*Material provided*.
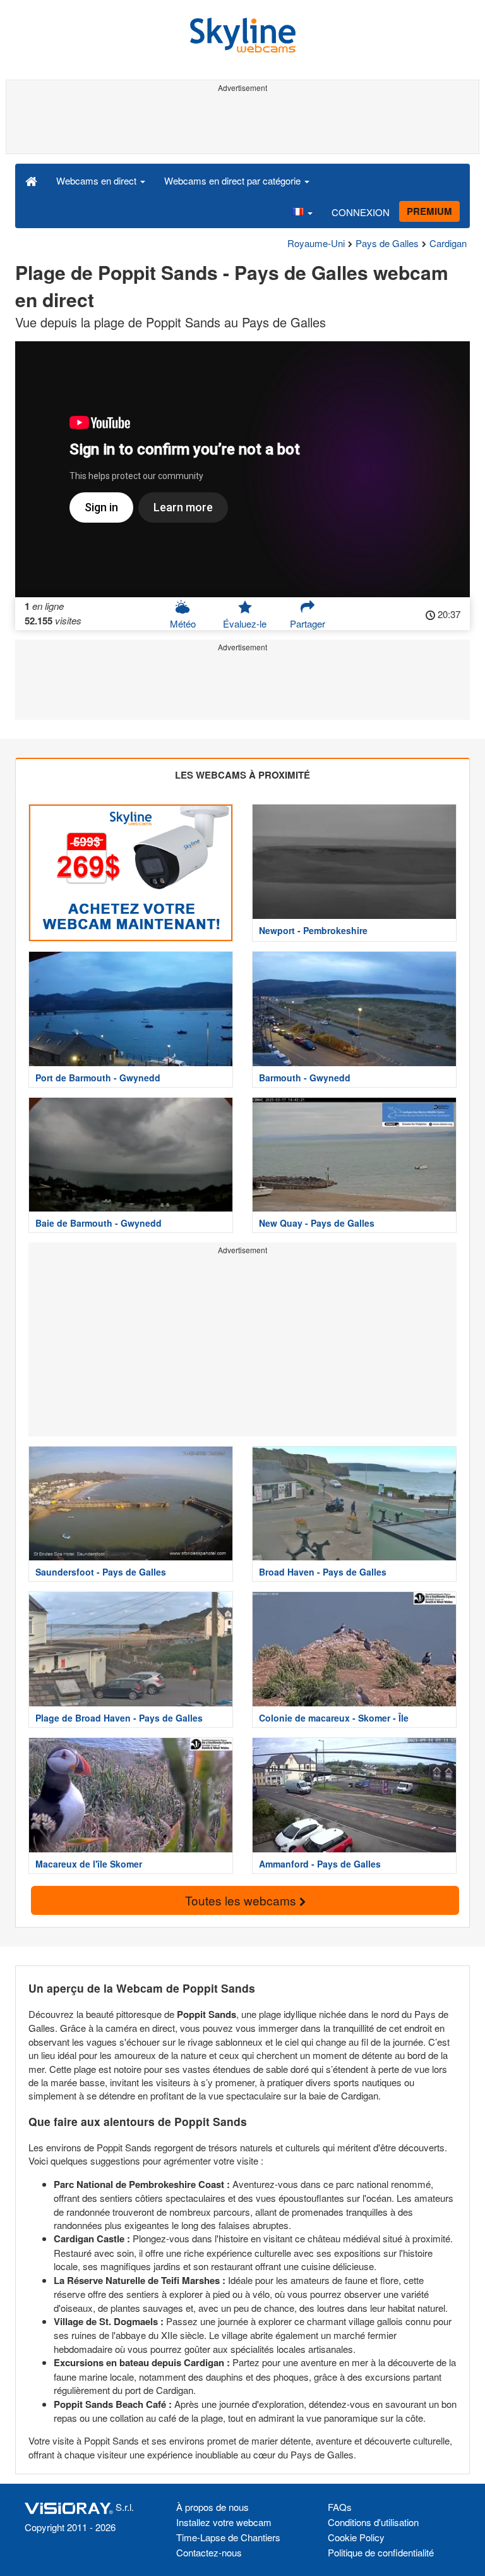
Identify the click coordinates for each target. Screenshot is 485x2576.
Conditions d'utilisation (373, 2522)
---
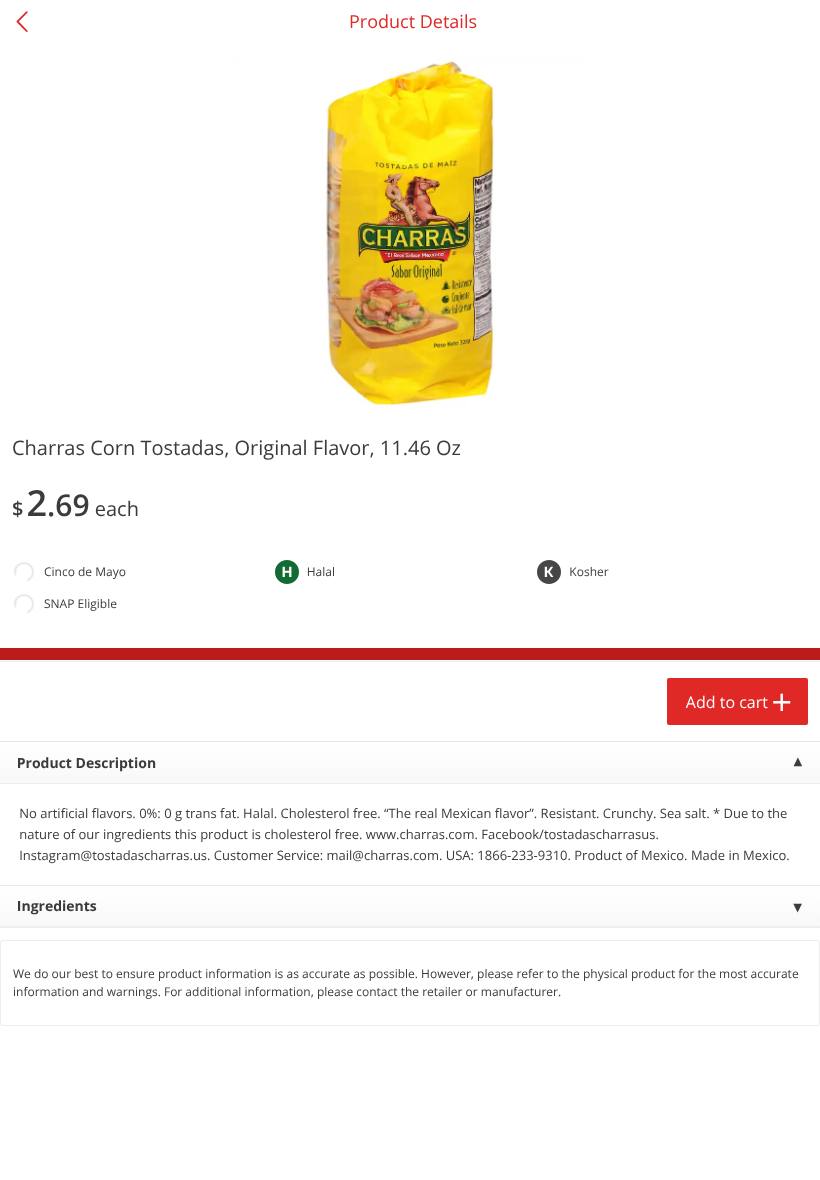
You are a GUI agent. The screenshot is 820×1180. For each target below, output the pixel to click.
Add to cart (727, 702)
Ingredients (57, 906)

*Exercise details*.
Would you please repeat exactly the lines above, starting at the line with "Identify the click" and stopping at the line with "Conditions d'utilisation (373, 2522)", both included?

*Exercise result*.
Identify the click coordinates for each target. Screenshot is 485x2576.
Conditions d'utilisation (373, 2522)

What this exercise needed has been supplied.